Hyunjinin anlattığına göre kafede tanışıp sonrasında her gün ziyarete gitmişti jeongini. Ondan hoşlanmaya başlamış ve bunu ona söylemişti. Aldığı olumlu cevap karşısında sevgili olmuşlardı. Kendimi jeongine karşı daha sıcak bakmaya zorlamalıydım çünkü Hyunjinin anlattığına göre çok iyi biriydi. Okulun sonrasında Jeonginin yanına gidip onunla biraz vakit geçirmiştim. Samimi bir sohbeti vardı.

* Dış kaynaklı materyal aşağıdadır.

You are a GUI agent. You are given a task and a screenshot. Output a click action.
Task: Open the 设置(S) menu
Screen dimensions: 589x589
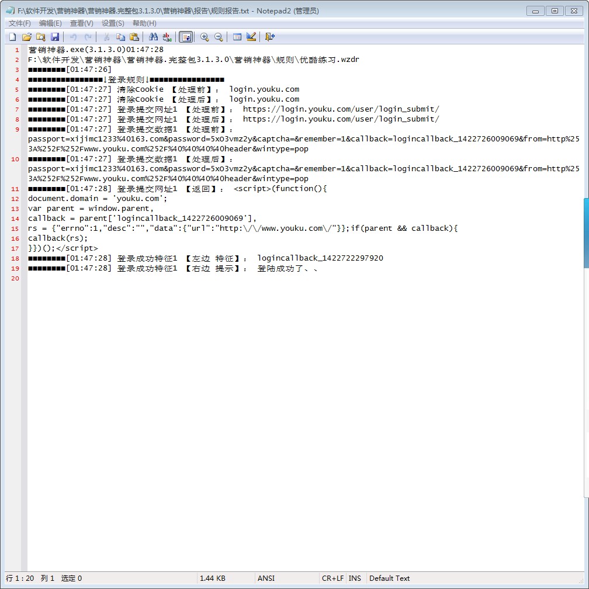pyautogui.click(x=113, y=23)
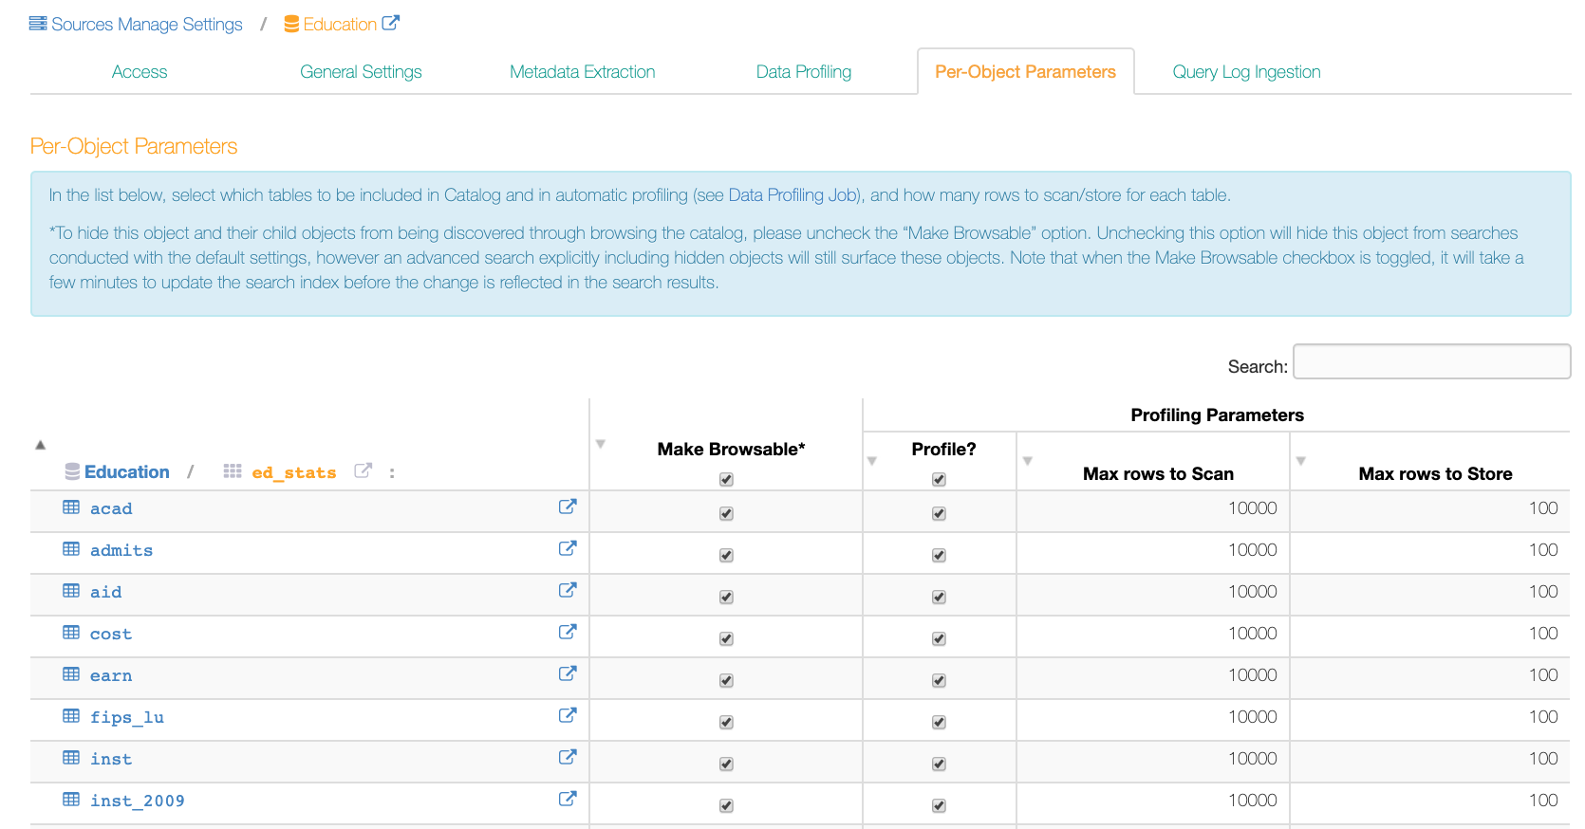Click external link icon beside ed_stats schema

363,470
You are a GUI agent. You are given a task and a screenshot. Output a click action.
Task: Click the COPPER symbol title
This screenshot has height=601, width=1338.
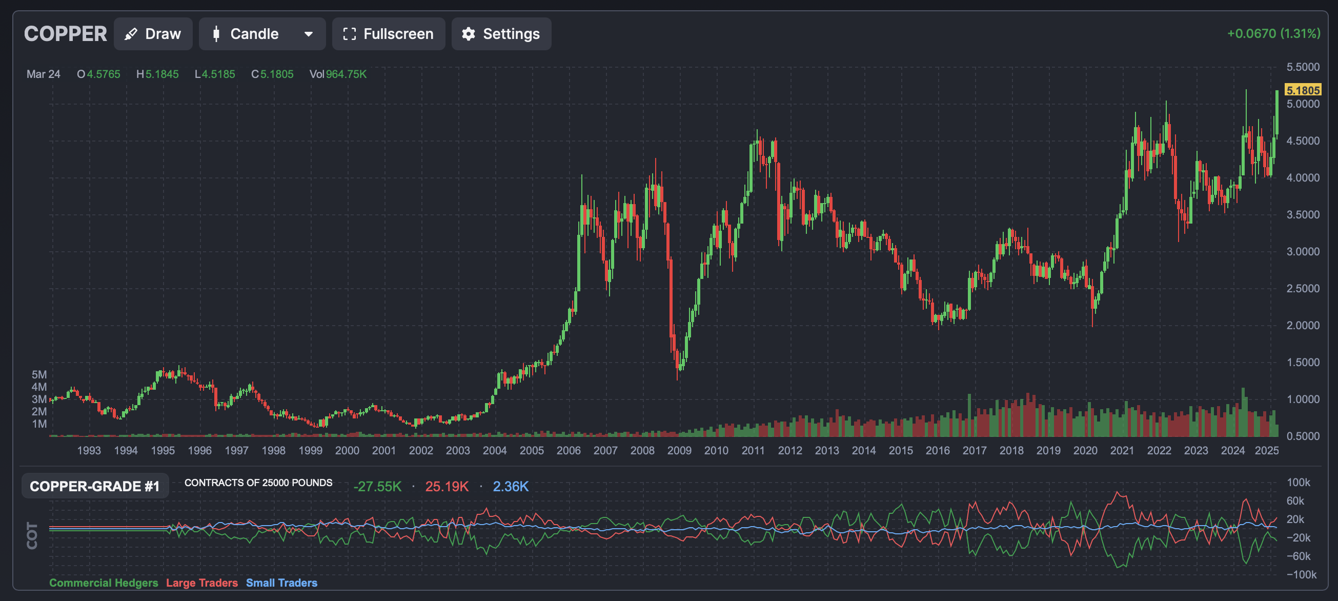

Jeonginin yanından ayrıldıktan sonra eve gelmiştim. Diğerleri çoktan evdeydi ve sanırım yemeklerini de yemişlerdi. Üstümü değiştirdikten sonra bende mutfağa gittim. Felixin önceden yapmış olduğu yemeklerden yedim hızlıca. Ardından odama geçip elime telefonumu aldım. Annem aramıştı. Hemde oldukça fazla aramıştı. Yiyeceğim azarı düşünerek derin bir nefes aldım. Yavaşça annemin numarasını tıklayıp telefonu kulağıma koydum.

"Seungmin sen nerdesin! Sana ulaşamadım nerelerdeydin!?"

"Anne duymamışım."

"Ne kadar korktum biliyor musun?"

"Biliyorum. Özür dilerim.."

"Bir daha olmasın."

"Tamam. Nasılsın, iyi misin anne?"

"Ben iyiyim. Sen nasılsın?"

Annem direk sen nasılsın diye sorduğunda bir an araba çarpaması olayını biliyor sanmıştım. Eğer biliyor olsaydı eminim daha çok kızardı.

"İyiyim anne. Burda zaman çok güzel geçiyor. Beni merak etmene gerek yok."

"Öyle mi.. Bugün okuluna gittin mi?"

"Evet. Harikaydı."

"Peki o zaman. Kendine dikkat et seni seviyorum bebeğim."

"Ediyorum anne. Merak etme ve bende seni seviyorum."

Karşı taraftan da ses gelmediğinde kapattım telefonu. Yapabilecek hiç bir şeyin olmaması o kadar kötüydü ki. Can sıkıntısından ölmek üzereydim. Odadan çıkıp evin içinde gezersem belki zaman geçerdi. Yataktan kalktım. Ev o kadar sessizdi ki kendimi bir an evde yanlız sanmıştım.

Mutfaktan gelen bir kaç ses duyduğumda oraya doğru yöneldim. Felix yine yemek yapıyorsa ona yardım edebilirdim.

"Felix.. yine mi tek başına yemek yapıyorsun?"

Tezgahta unlarla uğraşan kişi önünü döndüğünde Chris olduğunu farkettim.

"Aa sen miydin?"

"Felixi mi görmeyi bekliyordun?"

"Evet. Açıkçası mutfakta tek başına yemek yapan o oluyor."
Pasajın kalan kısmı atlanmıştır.